Texto fornecido >>
####

Perda do papel funcional

Quando um filho sai de casa, algumas mães acreditam que suas próprias vidas perdem o sentido. “Culturalmente a síndrome do ninho vazio está relacionada à perda do papel funcional dos pais devido à saída dos filhos de casa, causando nestes uma sensação de perda e solidão”, diz a psicóloga Josiane Pires. “A síndrome do ninho vazio é essa espécie de perda de sentido na vida, um excesso de vazio gerado pela saída dos filhos. Uma mãe que dedica sua vida a seus filhos, faz deles o centro do seu mundo, modifica sua rotina, molda seus finais de semana, suas viagens, abre mão de hobbies, e quando esses filhos saem de casa, o que fica é o vazio. Às vezes não apenas dos filhos, que é normal, mas de si”, complementa o psicólogo Luiz Mateus Pacheco.

####

Reproduza o trecho do texto sobre a síndrome do ninho vazio que começa em "Quando um filho" e termina após "Luiz Mateus Pacheco.", substituindo "solidão" por "tristeza".

Material apresentado >>
####

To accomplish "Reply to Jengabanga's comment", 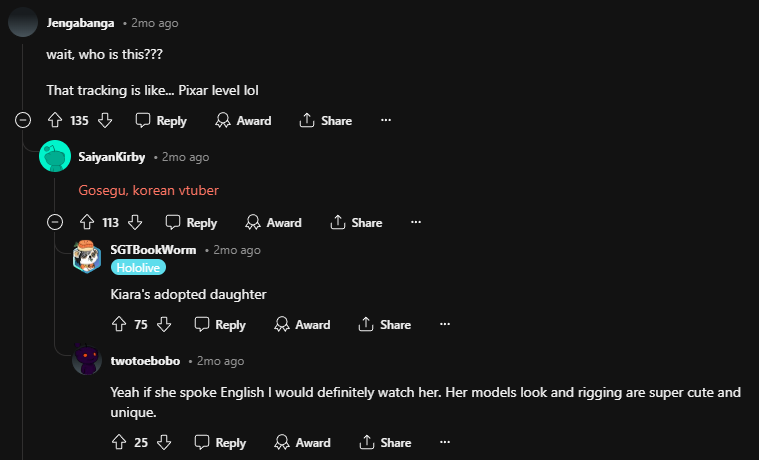I will pyautogui.click(x=161, y=121).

####

Resposta completa >>
Quando um filho sai de casa, algumas mães acreditam que suas próprias vidas perdem o sentido. “Culturalmente a síndrome do ninho vazio está relacionada à perda do papel funcional dos pais devido à saída dos filhos de casa, causando nestes uma sensação de perda e tristeza”, diz a psicóloga Josiane Pires. “A síndrome do ninho vazio é essa espécie de perda de sentido na vida, um excesso de vazio gerado pela saída dos filhos. Uma mãe que dedica sua vida a seus filhos, faz deles o centro do seu mundo, modifica sua rotina, molda seus finais de semana, suas viagens, abre mão de hobbies, e quando esses filhos saem de casa, o que fica é o vazio. Às vezes não apenas dos filhos, que é normal, mas de si”, complementa o psicólogo Luiz Mateus Pacheco.